* [Task to carry out]:
Among the lines below, return each one that contains the word "dropdown".

BEGIN

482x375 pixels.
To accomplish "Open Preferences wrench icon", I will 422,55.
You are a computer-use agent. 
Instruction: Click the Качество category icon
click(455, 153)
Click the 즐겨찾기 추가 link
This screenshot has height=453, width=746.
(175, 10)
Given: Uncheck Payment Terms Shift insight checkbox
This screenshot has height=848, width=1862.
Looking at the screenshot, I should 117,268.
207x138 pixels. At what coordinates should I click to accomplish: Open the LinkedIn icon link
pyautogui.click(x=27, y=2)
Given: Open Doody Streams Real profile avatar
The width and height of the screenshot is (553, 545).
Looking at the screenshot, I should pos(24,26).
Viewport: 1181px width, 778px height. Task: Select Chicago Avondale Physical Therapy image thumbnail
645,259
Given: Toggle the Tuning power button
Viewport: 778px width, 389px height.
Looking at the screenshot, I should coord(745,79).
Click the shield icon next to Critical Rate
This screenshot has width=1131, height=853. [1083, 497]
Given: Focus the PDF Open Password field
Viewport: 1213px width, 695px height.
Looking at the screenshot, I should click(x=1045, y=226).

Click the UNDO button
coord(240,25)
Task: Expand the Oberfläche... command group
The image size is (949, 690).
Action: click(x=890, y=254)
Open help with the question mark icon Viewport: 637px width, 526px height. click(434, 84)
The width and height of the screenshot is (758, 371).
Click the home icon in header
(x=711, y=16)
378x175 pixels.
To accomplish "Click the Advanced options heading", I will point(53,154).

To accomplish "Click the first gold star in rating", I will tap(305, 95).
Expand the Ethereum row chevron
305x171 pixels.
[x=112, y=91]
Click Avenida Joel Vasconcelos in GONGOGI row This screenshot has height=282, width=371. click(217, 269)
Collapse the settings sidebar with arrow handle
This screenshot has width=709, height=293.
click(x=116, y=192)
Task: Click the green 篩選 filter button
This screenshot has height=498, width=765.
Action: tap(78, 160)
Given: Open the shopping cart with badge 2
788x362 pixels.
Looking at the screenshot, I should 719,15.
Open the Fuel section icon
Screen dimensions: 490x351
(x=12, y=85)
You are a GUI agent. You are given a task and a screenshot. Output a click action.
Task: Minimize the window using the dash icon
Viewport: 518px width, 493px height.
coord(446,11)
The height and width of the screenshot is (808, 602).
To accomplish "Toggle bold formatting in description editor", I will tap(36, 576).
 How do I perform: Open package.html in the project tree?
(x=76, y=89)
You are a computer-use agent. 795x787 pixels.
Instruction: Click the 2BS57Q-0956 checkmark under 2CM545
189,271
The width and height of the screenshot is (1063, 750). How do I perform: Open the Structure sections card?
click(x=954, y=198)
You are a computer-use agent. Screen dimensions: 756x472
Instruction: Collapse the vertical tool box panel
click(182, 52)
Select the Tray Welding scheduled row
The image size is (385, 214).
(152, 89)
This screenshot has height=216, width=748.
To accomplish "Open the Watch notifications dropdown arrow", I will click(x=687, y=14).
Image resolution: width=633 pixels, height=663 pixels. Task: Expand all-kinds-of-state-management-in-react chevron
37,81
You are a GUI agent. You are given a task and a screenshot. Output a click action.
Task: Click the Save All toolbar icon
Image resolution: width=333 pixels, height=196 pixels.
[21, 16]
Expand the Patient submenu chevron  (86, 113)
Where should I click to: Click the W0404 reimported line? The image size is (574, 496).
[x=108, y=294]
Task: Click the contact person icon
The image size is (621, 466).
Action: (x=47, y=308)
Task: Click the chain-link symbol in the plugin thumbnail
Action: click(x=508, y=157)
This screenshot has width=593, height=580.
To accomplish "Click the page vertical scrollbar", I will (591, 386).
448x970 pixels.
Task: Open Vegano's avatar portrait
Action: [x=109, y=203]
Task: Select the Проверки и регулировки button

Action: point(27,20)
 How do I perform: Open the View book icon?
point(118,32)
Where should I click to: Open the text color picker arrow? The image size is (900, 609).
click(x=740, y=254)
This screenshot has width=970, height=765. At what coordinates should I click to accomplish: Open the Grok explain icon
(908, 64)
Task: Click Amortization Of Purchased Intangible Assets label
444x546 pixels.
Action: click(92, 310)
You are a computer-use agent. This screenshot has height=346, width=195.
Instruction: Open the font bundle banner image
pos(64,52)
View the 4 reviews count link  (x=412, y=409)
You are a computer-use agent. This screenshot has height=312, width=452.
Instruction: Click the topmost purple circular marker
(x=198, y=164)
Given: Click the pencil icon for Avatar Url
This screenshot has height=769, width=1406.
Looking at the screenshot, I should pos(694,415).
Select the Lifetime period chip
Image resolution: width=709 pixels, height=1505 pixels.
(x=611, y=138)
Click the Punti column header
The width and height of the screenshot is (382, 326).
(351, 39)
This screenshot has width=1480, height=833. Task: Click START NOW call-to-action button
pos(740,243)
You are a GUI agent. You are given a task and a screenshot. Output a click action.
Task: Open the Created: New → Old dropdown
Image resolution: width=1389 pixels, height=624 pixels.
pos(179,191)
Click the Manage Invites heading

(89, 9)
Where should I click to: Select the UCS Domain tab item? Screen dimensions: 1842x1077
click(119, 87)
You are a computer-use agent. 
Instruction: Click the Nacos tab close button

END

* [Response for this exercise]:
To accomplish "Open the Watch notifications dropdown arrow", I will click(x=687, y=14).
Task: Open the Created: New → Old dropdown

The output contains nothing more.